Les États-Unis se sont retirés du Conseil des droits de l’homme de l’ONU, a annoncé ce mardi l’ambassadrice américaine auprès des Nations unies Nikki Haley, en qualifiant cette institution de “cloaque de partis pris politiques”. “Nous prenons cette mesure parce que notre engagement ne nous permet pas de continuer à faire partie d’une organisation hypocrite et servant ses propres intérêts, qui fait des droits de l’homme un sujet de moquerie”, a-t-elle ajouté.

 

Le secrétaire général de l’ONU Antonio Guterres “aurait préféré que les États-Unis restent au Conseil des droits de l’homme”, a déclaré son porte-parole après l’annonce du retrait de Washington de cet organe des Nations unies basé à Genève. Ce dernier “joue un rôle très important dans la promotion et la protection des droits de l’homme dans le monde”, a ajouté Stéphane Dujarric dans un communiqué.
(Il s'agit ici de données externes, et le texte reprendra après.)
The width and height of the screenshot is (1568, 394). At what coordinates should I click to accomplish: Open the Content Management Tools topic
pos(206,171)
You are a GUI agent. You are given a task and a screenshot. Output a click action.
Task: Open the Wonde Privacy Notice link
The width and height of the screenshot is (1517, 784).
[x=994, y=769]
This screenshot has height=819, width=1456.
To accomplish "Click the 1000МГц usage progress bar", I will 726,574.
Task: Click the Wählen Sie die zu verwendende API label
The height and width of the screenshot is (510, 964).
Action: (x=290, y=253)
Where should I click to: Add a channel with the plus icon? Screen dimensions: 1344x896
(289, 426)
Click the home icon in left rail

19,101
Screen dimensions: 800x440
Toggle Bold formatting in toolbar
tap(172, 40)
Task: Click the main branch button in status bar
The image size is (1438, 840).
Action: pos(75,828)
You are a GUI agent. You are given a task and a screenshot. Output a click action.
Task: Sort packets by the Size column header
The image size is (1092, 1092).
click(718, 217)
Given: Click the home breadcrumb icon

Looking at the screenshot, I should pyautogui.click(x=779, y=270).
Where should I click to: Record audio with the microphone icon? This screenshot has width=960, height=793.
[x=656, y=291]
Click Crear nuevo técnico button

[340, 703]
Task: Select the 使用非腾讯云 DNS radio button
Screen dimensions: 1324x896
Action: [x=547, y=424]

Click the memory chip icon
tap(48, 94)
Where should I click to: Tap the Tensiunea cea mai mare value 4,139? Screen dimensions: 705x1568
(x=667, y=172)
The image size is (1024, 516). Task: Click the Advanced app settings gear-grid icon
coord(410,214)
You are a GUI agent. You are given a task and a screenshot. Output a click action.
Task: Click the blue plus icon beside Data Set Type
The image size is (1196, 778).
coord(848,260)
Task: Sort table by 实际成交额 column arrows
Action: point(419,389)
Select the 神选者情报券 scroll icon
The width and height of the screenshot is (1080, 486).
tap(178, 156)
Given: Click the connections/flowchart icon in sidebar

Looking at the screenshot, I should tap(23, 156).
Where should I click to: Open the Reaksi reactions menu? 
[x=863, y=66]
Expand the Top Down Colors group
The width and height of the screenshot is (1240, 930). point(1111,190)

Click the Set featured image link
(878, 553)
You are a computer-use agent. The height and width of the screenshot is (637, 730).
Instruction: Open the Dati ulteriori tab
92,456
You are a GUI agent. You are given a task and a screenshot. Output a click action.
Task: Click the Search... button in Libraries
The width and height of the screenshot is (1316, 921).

Cette décision “va mettre le pays en marge des initiatives mondiales cruciales pour défendre les droits de l’homme”, a pour sa part déploré l’ONG Human Rights Watch.

 

Depuis l’arrivée début 2017 du républicain Donald Trump à la Maison-Blanche, les États-Unis se sont retirés de l’UNESCO, ont coupé plusieurs financements à des organes de l’ONU et annoncé notamment leur retrait de l’Accord de Paris sur le climat et de l’accord nucléaire avec l’Iran endossé par les Nations unies.